Requirement |
Copy out, word for word, the lines of the records starting with the line that contains "This screenshot has width=1168, height=415." and going on through the end of the records. Leave the pictures out of your answer.

Start of Given data

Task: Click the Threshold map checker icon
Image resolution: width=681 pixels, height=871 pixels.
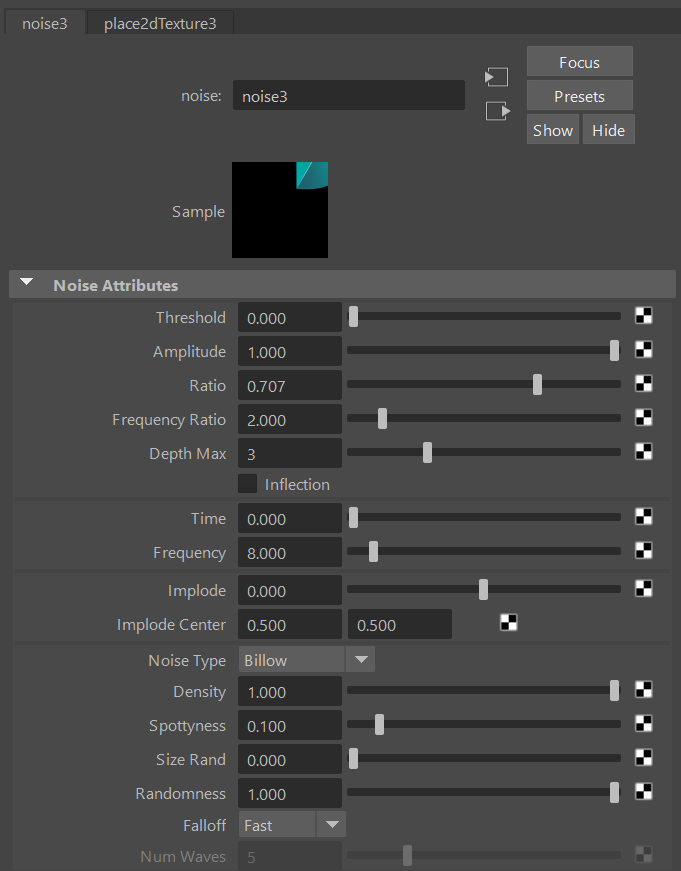Action: (644, 317)
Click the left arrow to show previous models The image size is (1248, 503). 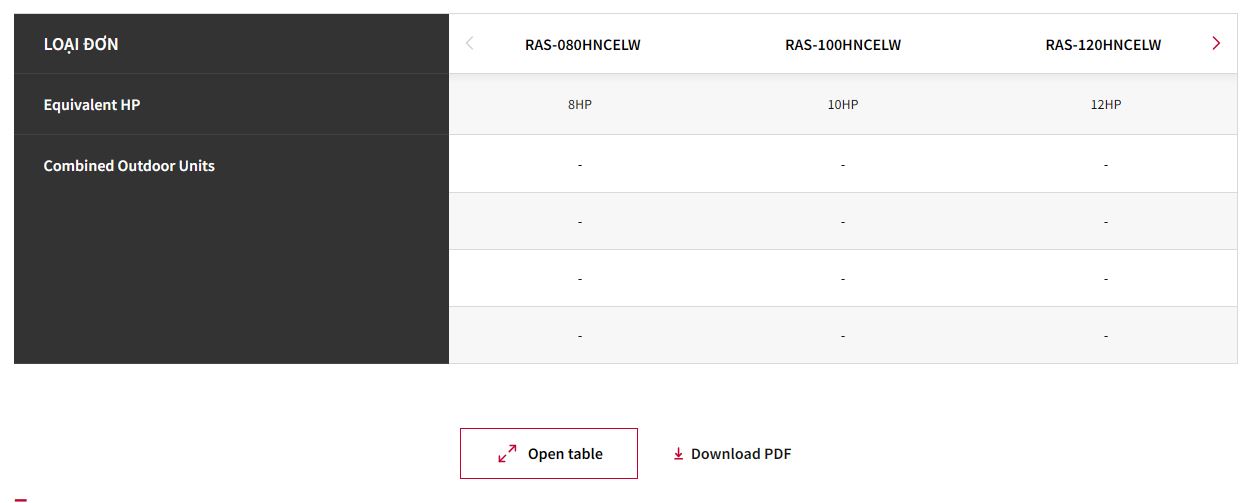pyautogui.click(x=470, y=43)
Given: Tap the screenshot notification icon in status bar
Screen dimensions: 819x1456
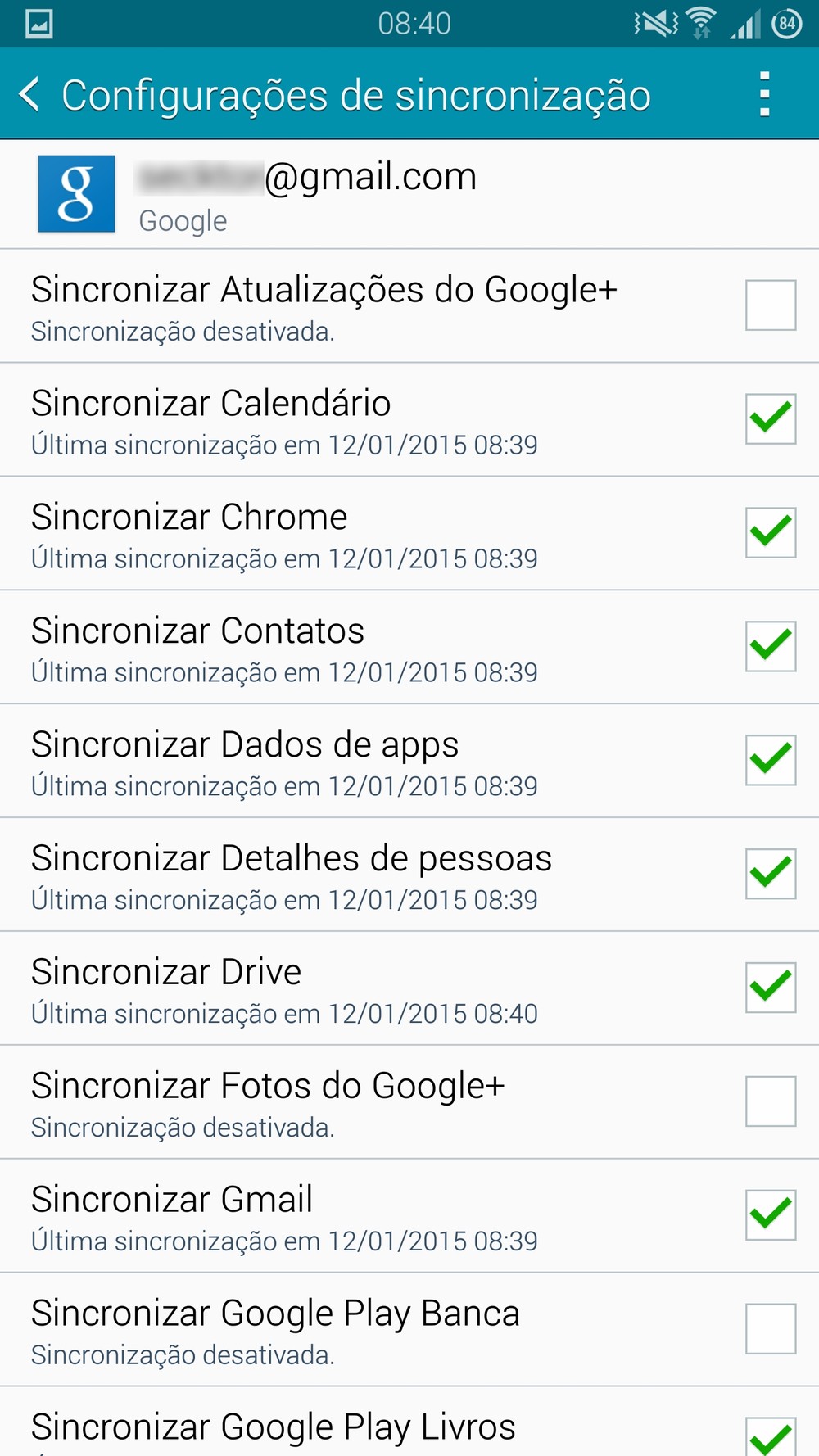Looking at the screenshot, I should tap(39, 24).
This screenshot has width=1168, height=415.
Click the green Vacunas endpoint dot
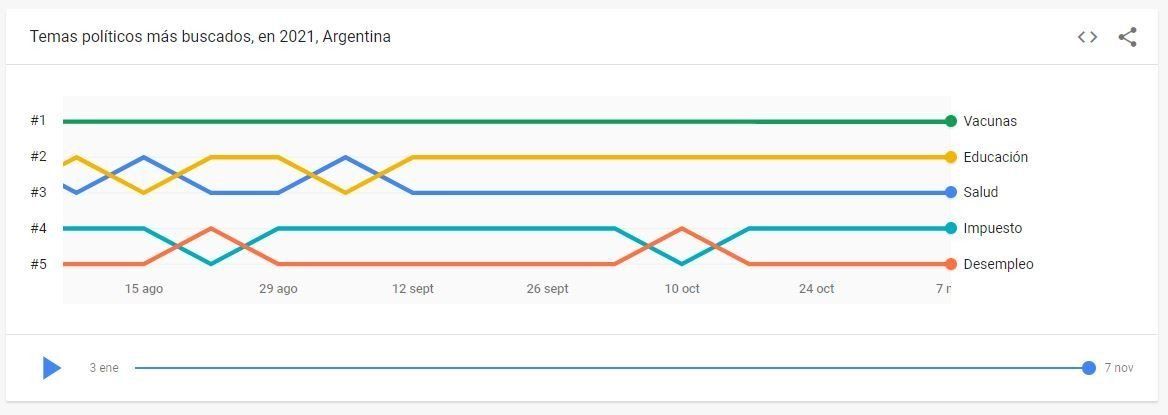click(950, 121)
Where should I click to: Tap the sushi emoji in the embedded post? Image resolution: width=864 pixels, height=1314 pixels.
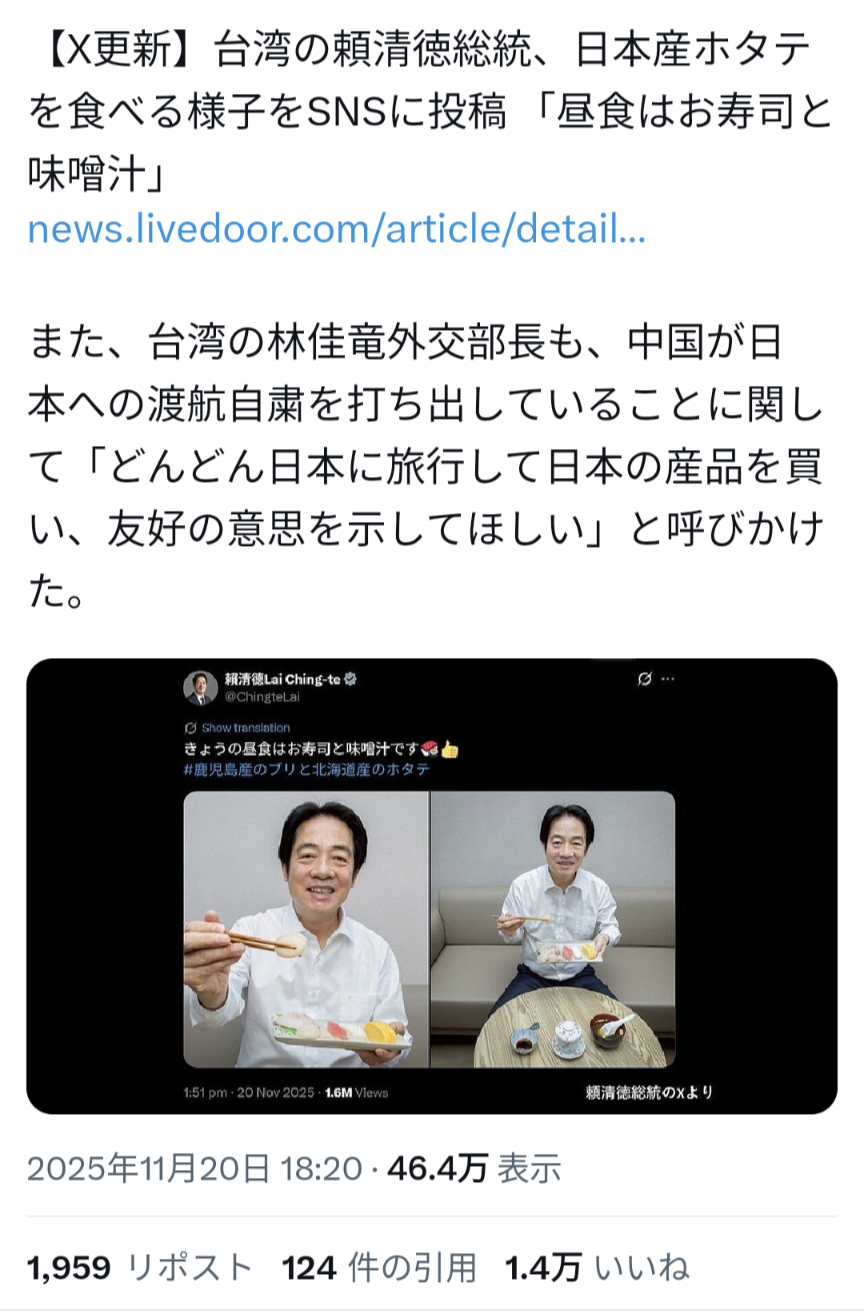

End of Given data

Full output |
This screenshot has width=1168, height=415.
Click the green Vacunas endpoint dot
click(950, 121)
Where should I click to: Tap the sushi emoji in the embedded post? Image resolution: width=864 pixels, height=1314 pixels.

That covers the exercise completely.